Dear Decaturish – The scariest part of Halloween? Unsafe streetsPhoto provided by Tonio Andrade
We accept letters to the editor. Letters to the editor are opinions of the authors of the letter, not Decaturish.com. Everyone has an equal opportunity to submit a letter to the editor. So if you read something here and don’t like it, don’t jump on our case. Write a letter of your own. All letters must be signed and are typically between 500 to 800 words. We reserve the right to edit letters for length and content. We also reserve the right to publish longer letters if we need to. To send your letter to the editor, email it to [email protected].
Last Halloween, a child was run over by and killed while trick-or-treating just outside the city of Decatur. Unfortunately, he wasn’t the only one. Halloween is the most dangerous night of the year for child pedestrians, with kids three times more likely to be fatally injured – ten times more likely if they’re under eight years old.
People will offer advice – wear yellow vests, carry lights, keep together, teach kids to cross safely, drive safe. But the deeper problem is our deadly streets.

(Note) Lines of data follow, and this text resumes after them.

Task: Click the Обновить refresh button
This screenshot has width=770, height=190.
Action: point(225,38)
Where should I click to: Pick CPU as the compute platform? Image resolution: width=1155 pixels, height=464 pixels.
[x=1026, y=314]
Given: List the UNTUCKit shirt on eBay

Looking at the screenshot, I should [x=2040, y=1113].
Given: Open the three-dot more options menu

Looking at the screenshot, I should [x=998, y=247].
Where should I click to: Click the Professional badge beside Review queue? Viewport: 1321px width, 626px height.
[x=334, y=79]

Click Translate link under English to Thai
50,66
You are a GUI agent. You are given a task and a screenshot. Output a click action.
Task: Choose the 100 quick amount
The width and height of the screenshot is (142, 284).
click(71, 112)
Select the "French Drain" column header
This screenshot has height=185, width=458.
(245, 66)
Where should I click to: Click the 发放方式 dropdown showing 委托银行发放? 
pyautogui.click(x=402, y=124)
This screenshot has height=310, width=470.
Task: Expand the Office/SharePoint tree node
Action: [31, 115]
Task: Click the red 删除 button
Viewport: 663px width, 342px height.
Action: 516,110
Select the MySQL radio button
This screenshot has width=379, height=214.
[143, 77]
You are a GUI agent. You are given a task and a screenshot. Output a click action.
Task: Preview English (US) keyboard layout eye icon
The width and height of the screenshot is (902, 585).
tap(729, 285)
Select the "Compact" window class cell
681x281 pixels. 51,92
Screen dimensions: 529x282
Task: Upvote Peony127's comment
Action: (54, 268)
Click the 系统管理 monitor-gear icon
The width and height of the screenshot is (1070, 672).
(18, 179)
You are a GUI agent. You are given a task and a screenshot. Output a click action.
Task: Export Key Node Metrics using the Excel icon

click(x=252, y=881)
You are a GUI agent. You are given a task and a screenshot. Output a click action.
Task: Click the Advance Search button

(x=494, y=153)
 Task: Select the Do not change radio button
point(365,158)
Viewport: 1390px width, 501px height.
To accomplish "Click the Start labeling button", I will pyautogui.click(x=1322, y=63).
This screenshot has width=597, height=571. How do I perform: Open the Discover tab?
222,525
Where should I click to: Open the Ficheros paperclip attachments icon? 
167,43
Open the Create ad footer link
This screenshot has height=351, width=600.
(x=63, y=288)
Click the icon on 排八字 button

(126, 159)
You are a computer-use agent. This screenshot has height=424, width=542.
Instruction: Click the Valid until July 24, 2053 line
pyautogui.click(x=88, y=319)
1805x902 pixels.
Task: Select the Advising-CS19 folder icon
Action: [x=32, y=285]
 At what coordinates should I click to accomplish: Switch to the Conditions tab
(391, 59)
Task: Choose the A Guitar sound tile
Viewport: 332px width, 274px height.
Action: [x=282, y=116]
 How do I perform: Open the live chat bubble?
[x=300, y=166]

Pedestrian fatalities have been rising dramatically across the nation, especially in Georgia, where the pedestrian death rate for 2021 was 24% higher than 2020 and 46% higher than 2020. For years, Georgia’s streets have been designed for the convenience of drivers, with little thought for the safety of people on foot, on bikes, or in wheelchairs. Engineers have made roads wider, removed obstacles, added turn lanes, created special “slip lanes” that make it easier for drivers to turn or enter driveways.
These changes have come at a steep cost. Wide intersections are deadly for people on foot, especially children. Wider streets increase speeds. Slip lanes make it harder for drivers to see pedestrians. This is especially true today, when motorists are distracted by phones and drive larger vehicles with much less visibility. (If you want a truly scary image for Halloween, look at this, or this, or this.)
In recent years, some municipalities have begun to claw back a bit of precious space for people on foot, and the city of Decatur is a good example. If some of our streets are safer today, it’s because our commissioners and city staff have had shown foresight and leadership, supported by citizens who prize safety.
Still, many of our streets remain extremely dangerous: Commerce Drive, especially near the soon-to-be-ex-Kroger, has killed and injured many walkers and bikers; Scott Boulevard, where crashes frequently occur and where a Decatur man was recently killed in a crosswalk; and Candler Street, site of numerous crashes. Speed limits on these streets are high and routinely exceeded.
Unfortunately, the city can only do so much because these streets, being state routes, are controlled by the Georgia Department of Transportation (GDOT), whose outdated policies keep them dangerous. The most egregious such policy is the so-called 85th Percentile Rule, which GDOT uses to set speed limits that are much higher than they should be. According to this procedure, engineers measure rates of speed along a roadway and determine the speed that 85% of drivers do not exceed. That, then, is made the speed limit. The faster drivers feel like going, the higher the speed limit GDOT selects. Many engineer and street safety groups have pointed out that this policy might work for sparsely populated areas, but isn’t suitable for urban or dense suburban areas like the City of Decatur. GDOT doesn’t care. It allows this zombie policy to shuffle forward.
GDOT needs to change this policy, but our state lawmakers are also culpable for the rash of deaths on our roadways. Georgia law has made it impossible to enforce posted speed limits. Georgia State Code §40-14-8 explicitly forbids the use of radar evidence in court unless the speed of the vehicle exceeds the posted limit by more than ten miles per hour. That means that those drivers you see roaring past kids at 45 mph in a 35-zone can’t be cited. High speeds are the most significant cause of death and serious injury on our roadways, so our legal code is killing kids.
The same clause makes the use of speed cameras illegal except in specially designated school zones. Speed cameras are routinely used in other countries and in some US states, where they’ve been shown to reduce speeding and decrease the number of crashes.
We need to hold our leaders accountable. GDOT needs to adopt new methods to set speed limits, prioritizing safety over speed. Our state politicians must change the sections of the Georgia Code that favor dangerous drivers over defenseless children. And we all need to drive slower and safer.
In the meantime, let’s be grateful for the steps the city of Decatur has already taken to improve safety. Our streets aren’t just for cars. They’re for walking, biking, stopping and visiting with neighbors, and, of course, for ghosts and ghouls and witches.